━━━━━ Records provided ━━━━━

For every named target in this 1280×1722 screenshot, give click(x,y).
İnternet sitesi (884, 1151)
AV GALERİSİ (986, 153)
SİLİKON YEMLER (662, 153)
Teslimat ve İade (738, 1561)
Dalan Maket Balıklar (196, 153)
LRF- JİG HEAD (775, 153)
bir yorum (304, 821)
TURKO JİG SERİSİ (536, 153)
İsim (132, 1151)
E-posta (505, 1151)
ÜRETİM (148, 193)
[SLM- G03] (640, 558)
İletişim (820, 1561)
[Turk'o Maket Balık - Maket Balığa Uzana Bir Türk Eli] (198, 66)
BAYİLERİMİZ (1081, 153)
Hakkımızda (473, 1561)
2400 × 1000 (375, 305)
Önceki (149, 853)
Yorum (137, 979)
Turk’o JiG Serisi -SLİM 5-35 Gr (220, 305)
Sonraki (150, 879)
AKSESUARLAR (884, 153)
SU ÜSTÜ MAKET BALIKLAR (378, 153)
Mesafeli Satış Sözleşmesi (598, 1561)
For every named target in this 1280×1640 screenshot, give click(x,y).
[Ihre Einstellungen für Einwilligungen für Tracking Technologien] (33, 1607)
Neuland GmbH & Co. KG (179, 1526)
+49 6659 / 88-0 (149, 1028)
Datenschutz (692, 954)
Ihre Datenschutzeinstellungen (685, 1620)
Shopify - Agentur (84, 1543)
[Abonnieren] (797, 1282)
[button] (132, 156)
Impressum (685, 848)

━━━━━

Assignment
Which of the lines in the data contain the string "screenshot"? Return each one.

Task solution
For every named target in this 1280×1722 screenshot, give click(x,y).
For every named target in this 1280×1640 screenshot, give click(x,y).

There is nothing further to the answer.